** SUPPLIED PASSAGE **
* * *

The needs of the Royal Household, ecclesiastical establishments and of the great families of England, were met by their own wax chandlers. The royal Wardrobe, the medieval equivalent of a Ministry of Supply, was set up in the first half of the C13. The royal Chandlery, which operated under the direction of the Serjeant-Chandler, was a division of the Wardrobe.
1291-2
John de Benstede was apprenticed to John le Cirger (‘wax candle maker’, or sometimes ‘wax candle bearer’) of ‘Kandelwickstrete’,the first apprenticeship recorded in the trade.
1311
John de Benstede and two others admitted to the Freedom of the City. At this period the practice of the craft seems to have been restricted to men who had served apprenticeships.
1319
Tax returns list eleven City wax chandlers, who would have been independent shop keeping craftsmen.
1343
Four wax chandlers were sworn before the Mayor to investigate the adulteration of beeswax with animal fat. The outcome was a number of tallow chandlers and ropers were brought before the Mayor and Aldermen for selling faulty goods. However, most of them were widows and they were let off the charges. Shop keeping was regarded as a particularly suitable occupation for women, and the City generally treated widows leniently.
1348-1350.
Most of London’s wax chandlers died in the Black Death; theirs was a high risk occupation, because of their involvement in embalming and funerals.
In all some 30,000 Londoners died of the plague and 40% of the population of the country was wiped out. This cataclysm brought with it a preoccupation with death and a major shift in religious practices. Funerals became increasingly elaborate and the Trental, the marathon of thirty masses for the deceased, was now popular with those who could afford it. Many thousands of pounds were spent on the great tapers and other candles which burned continually on altars, at shrines and around corpses. There was a huge increase in demand for wax chandlery which did not abate for nearly two hundred years. Old Alice Paston ordered a huge wax image of her sick son, matching his weight, for the shrine of Our Lady at Walsingham (1443).

* * *

** RAW DATA **
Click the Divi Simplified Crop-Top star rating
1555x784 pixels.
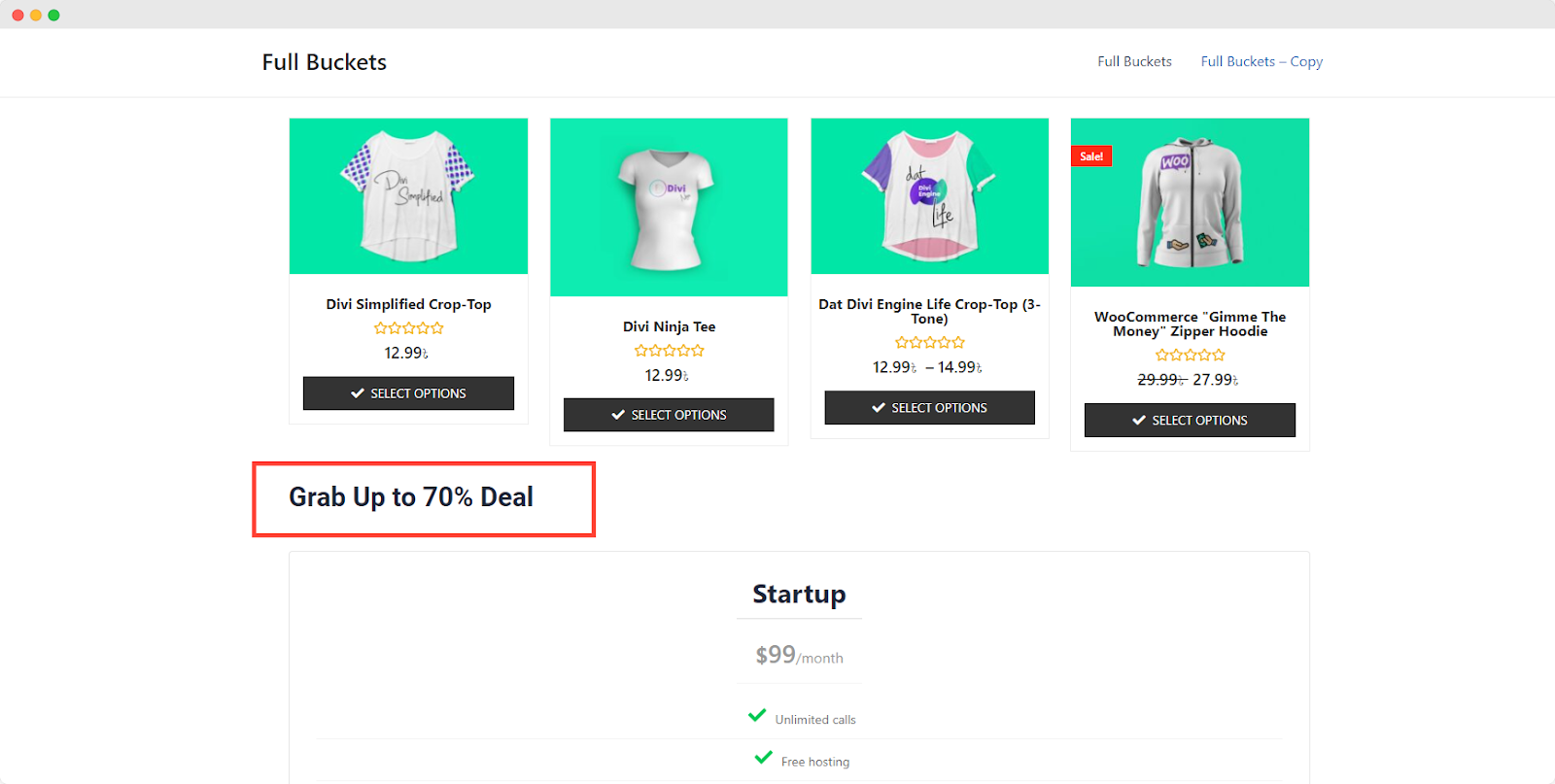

* * *

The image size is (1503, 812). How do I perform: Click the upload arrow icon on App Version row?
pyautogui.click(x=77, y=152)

* * *

** EXERCISES TO COMPLETE **
a. In the passage on London's wax chandlers, what did Alice Paston order for the shrine of Our Lady at Walsingham?
b. Carry on the passage about London's wax chandlers from its final sentence.
The lines have nothing to do with this work.

** ANSWER SET **
a. A huge wax image of her sick son, matching his weight.

b.
1358
The City issued ordinances regulating the making of wax chandlery following a scandal involving an influential Italian born spicer and apothecary, who was found to have made a ‘false torch’. Henceforth any London wax chandler who produced candles that were not of pure, new wax or falsified the weight was liable to imprisonment, fining or a spell in the pillory; persistent offenders were to ‘forswear the city, and all torches and such work’.
‘Two or four of the most lawful folks of the trade’ were to be appointed to present defaults to the Mayor. This does not seem to have happened.
1368
Reference is made in the will of Margery de Dytton, a wealthy London widow, to a number of domestic candelabra, both hanging and standing. The first references in London to domestic candelabra date from the years immediately following the Black Death.
1371
The earliest reference to the fraternity of wax chandlers, as such, appears in two ordinances of this year, entered in the Company’s first ordinance book, although it clearly was already functioning as a voluntary association.
An ordinance was approved whereby each member of the craft was to give a pound of new wax, every year on Holy Cross Day, to St Paul’s Cathedral, for the tapers in the candelabrum of the rood (crucifix) over the north door, called the ‘Rood of Northern’.
(The cult of the rood which arose at this time, peaking in the C15, provided another boost to the sale of wax. Every church had a great crucifix lit with ‘footlights’ for dramatic effect)
A petition to the mayor of aldermen resulted in approved ordinances which set up a formal regulatory body for wax chandlers, reporting to the Mayor and Aldermen. Walter Rede and John Pope were chosen as the first overseers of the trade, prices were set for the hire of chandlery for funerals and an order made for all candles etc. to be stamped with the maker’s mark
1376
The Wax Chandlers were amongst the mysteries (trade guilds) invited to send representatives to the Court of Common Council, which was becoming the dominant body in governance of the City.
1395
Roger Elys, a Wax Chandler, first elected an Alderman in 1377, was chosen as Sheriff.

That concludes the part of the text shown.